### [ABOUT THIS EXERCISE]
Some lines below hold "will". Pick them out and copy them.

### [PROVIDED RECORDS]
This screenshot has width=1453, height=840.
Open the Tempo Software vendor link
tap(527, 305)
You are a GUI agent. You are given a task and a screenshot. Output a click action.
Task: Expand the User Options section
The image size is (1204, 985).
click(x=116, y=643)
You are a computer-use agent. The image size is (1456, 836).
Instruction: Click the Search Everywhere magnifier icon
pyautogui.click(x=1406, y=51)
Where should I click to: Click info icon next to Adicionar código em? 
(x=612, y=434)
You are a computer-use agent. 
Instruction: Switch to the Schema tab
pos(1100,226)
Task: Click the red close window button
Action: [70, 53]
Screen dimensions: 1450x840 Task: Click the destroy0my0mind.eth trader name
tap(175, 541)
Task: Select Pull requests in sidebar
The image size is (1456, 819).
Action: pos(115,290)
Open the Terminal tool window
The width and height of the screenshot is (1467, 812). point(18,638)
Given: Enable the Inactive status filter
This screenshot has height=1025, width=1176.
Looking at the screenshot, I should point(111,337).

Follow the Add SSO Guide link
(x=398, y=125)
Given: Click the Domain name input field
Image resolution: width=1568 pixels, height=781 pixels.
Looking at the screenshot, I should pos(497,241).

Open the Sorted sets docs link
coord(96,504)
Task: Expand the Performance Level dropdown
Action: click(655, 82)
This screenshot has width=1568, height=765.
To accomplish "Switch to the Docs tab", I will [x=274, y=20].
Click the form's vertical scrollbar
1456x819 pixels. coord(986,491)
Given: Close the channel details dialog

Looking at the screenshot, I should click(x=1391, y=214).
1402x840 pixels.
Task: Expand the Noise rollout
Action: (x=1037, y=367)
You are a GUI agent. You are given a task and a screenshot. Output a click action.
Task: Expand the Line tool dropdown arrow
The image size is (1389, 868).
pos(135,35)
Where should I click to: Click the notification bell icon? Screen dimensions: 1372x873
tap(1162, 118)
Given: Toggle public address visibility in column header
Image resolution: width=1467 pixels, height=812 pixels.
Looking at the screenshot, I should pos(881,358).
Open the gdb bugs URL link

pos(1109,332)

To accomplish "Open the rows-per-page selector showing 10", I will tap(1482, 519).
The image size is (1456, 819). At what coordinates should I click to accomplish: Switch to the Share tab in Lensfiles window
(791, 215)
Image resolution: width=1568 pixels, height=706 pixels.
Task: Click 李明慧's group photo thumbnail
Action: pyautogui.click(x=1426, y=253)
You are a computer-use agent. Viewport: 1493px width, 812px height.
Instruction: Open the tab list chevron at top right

### [SOLUTION]
To accomplish "Switch to the Docs tab", I will [x=274, y=20].
To accomplish "Open the rows-per-page selector showing 10", I will tap(1482, 519).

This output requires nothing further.